The SRC has given all State agencies and ministries up to November 30 to present a list of the allowances they are currently paying their staff, setting the stage for a review that will harmonise the perks.

Scrapping some allowances and merging of others will cut an estimated Sh100 billion annually from the public service wage bill.

In June, the SRC froze a Sh82 billion salary increment for all civil servants for two years, highlighting Kenya’s rapidly deteriorating cash-flow situation that is marked by near-stagnant revenues and worsening debt service obligations.

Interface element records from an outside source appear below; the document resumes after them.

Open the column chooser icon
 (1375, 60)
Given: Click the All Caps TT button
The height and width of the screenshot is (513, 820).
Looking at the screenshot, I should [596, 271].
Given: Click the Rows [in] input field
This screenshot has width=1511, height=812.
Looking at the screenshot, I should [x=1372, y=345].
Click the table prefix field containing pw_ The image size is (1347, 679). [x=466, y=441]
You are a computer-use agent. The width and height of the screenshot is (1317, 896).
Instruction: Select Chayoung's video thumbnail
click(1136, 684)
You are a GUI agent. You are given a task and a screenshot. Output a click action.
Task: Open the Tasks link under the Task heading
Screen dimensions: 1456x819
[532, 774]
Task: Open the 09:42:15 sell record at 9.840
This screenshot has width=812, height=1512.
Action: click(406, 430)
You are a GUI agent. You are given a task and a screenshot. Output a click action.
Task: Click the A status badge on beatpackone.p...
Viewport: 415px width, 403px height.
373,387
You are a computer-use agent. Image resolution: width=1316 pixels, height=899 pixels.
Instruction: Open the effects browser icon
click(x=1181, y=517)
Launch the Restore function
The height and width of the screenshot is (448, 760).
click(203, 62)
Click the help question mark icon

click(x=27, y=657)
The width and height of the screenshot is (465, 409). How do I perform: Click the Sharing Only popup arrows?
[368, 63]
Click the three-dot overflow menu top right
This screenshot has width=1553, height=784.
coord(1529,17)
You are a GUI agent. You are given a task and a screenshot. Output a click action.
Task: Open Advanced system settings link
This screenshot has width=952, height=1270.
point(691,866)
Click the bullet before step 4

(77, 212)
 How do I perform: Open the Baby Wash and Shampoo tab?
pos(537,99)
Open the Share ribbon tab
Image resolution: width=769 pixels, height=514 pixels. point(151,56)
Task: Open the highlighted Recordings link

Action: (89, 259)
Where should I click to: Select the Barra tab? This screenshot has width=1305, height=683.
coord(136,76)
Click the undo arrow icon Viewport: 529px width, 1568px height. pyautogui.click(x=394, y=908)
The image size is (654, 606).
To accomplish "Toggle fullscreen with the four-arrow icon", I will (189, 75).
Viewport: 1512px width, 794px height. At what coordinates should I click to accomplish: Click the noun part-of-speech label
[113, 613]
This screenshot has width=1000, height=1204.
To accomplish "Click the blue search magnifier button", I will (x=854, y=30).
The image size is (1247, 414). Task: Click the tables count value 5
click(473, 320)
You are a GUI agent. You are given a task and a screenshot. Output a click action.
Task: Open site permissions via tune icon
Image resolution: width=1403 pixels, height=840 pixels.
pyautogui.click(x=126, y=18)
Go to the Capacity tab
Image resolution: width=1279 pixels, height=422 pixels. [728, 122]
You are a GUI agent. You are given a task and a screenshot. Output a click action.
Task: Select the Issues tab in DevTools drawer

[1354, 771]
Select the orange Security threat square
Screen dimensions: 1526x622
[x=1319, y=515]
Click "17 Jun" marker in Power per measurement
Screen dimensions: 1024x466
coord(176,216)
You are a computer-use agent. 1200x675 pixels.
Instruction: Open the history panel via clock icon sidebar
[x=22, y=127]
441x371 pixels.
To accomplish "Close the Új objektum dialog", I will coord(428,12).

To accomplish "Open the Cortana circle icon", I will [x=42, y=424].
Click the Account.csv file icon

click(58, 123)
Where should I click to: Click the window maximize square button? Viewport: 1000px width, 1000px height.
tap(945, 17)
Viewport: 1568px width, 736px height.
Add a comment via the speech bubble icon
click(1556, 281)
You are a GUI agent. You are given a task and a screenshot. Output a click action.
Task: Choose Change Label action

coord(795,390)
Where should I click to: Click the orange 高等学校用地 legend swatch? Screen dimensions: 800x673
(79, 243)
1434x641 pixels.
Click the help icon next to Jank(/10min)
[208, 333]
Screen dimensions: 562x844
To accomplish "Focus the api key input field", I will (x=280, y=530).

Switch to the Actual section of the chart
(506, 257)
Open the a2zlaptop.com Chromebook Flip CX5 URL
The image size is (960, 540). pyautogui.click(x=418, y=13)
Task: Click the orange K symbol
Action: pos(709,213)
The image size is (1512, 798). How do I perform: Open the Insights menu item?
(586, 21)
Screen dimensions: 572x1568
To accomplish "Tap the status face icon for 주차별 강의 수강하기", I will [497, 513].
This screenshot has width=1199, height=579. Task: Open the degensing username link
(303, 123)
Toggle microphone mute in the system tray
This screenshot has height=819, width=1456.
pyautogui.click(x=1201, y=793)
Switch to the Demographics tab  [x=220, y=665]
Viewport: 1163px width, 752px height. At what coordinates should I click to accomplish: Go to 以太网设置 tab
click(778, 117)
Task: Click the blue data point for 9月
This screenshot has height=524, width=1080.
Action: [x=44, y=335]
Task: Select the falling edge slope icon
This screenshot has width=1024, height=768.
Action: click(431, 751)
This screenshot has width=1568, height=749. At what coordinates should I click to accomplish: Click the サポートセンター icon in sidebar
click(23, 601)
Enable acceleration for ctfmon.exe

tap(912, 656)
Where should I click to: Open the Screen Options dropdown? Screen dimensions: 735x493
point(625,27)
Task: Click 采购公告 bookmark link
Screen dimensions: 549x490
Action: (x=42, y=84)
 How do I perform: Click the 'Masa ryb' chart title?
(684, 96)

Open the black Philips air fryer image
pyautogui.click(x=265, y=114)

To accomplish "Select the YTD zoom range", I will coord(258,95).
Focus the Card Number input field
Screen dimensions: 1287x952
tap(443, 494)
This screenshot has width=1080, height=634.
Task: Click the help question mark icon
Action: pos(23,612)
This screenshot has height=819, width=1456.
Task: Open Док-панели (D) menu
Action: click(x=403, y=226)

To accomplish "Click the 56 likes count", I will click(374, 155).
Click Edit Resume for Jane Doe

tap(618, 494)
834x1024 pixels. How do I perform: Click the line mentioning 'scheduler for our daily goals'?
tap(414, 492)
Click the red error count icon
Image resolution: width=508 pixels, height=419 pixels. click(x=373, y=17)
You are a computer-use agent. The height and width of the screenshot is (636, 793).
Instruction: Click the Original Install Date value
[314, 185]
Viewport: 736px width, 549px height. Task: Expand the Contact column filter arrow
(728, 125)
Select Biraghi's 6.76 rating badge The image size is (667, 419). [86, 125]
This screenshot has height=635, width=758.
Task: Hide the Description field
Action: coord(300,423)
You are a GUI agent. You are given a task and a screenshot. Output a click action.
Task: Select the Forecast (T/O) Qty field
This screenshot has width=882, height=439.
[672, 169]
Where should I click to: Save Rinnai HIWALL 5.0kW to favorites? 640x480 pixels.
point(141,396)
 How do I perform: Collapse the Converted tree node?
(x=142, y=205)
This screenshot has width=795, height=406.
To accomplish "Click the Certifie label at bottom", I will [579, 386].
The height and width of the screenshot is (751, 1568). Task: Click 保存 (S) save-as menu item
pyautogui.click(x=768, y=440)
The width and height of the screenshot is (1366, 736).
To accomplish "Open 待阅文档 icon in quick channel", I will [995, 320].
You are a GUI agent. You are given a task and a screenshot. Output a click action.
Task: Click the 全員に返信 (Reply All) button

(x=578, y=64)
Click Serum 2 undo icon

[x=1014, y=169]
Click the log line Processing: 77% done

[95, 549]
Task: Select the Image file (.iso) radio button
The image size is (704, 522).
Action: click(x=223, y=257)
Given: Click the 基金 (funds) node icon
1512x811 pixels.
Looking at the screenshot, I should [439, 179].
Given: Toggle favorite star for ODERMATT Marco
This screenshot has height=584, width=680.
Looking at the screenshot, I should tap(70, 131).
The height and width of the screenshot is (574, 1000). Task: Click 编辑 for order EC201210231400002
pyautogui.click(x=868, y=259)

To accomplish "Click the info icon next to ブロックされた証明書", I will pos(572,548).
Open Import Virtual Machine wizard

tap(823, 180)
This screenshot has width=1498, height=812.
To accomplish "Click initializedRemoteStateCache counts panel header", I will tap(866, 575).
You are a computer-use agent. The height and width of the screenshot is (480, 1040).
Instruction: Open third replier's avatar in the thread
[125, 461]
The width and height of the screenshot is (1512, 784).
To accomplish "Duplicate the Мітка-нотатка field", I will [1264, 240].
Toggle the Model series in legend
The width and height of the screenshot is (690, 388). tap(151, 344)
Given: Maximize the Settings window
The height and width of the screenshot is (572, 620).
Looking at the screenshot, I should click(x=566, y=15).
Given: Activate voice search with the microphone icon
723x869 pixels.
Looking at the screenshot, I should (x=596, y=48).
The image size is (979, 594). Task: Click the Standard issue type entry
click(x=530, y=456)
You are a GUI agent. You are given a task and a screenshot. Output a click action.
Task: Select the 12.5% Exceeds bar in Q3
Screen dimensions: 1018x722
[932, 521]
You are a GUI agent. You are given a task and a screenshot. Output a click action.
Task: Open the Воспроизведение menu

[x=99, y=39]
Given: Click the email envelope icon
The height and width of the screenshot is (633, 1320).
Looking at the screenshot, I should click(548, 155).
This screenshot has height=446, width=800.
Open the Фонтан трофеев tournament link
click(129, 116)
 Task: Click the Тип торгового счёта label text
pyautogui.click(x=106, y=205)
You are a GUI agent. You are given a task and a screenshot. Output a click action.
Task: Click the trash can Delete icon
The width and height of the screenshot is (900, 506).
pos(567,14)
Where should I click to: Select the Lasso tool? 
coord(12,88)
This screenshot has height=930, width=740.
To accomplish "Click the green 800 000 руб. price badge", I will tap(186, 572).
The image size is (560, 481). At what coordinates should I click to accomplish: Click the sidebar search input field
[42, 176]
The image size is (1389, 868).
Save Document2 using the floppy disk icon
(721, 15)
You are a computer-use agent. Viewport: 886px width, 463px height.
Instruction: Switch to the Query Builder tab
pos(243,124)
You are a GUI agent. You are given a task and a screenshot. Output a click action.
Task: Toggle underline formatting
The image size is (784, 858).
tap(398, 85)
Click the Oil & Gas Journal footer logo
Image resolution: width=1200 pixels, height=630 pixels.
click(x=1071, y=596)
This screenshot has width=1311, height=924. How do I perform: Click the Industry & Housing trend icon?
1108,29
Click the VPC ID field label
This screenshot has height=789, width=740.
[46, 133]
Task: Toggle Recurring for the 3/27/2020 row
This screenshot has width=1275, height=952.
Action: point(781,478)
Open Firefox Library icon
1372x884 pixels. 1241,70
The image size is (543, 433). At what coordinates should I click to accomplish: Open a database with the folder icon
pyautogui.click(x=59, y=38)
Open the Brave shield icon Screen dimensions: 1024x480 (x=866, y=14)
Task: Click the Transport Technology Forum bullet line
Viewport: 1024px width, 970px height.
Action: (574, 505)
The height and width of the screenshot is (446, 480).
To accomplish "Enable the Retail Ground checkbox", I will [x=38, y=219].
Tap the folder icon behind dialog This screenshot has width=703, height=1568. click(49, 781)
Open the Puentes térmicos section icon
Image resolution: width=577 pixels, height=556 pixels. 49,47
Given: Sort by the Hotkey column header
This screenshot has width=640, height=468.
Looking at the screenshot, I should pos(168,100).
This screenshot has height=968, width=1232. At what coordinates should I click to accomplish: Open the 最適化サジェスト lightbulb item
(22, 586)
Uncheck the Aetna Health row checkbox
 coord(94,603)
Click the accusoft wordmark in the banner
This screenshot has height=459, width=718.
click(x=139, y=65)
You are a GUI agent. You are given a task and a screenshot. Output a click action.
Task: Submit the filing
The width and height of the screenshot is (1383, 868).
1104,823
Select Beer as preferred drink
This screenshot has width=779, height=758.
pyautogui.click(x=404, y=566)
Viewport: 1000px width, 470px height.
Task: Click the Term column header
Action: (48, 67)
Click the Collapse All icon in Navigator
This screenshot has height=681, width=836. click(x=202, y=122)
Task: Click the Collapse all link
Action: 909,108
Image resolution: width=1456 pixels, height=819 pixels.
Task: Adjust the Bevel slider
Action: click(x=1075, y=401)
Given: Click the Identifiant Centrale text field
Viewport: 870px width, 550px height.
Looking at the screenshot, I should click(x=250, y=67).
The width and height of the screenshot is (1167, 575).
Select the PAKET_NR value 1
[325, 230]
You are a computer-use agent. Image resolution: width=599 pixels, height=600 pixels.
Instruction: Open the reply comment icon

Kenya delayed the pay review to June 2025, agreed to curb fresh hiring, and work on removing ghost workers, including staff who have died, retired, or deserted duty.

The freeze in non-essential hiring and pay sets the stage for tough times ahead as costs of basic items such as fuel, rent, and food continue to spiral.

The SRC says that the freeze on pay increments and harmonisation of allowances have the effect of reducing the burden of the public wage bill on Kenya’s revenues from 51.7 percent to 48 percent.

More emphasis was put on allowances starting 2015 as the government saw it as an alternative to controlling its pension bill by not raising salaries.

State think-tank Kenya Institute for Public Policy Research and Analysis (Kippra) said that allowances paid to civil servants have made the government the preferred employer and called for a radical review.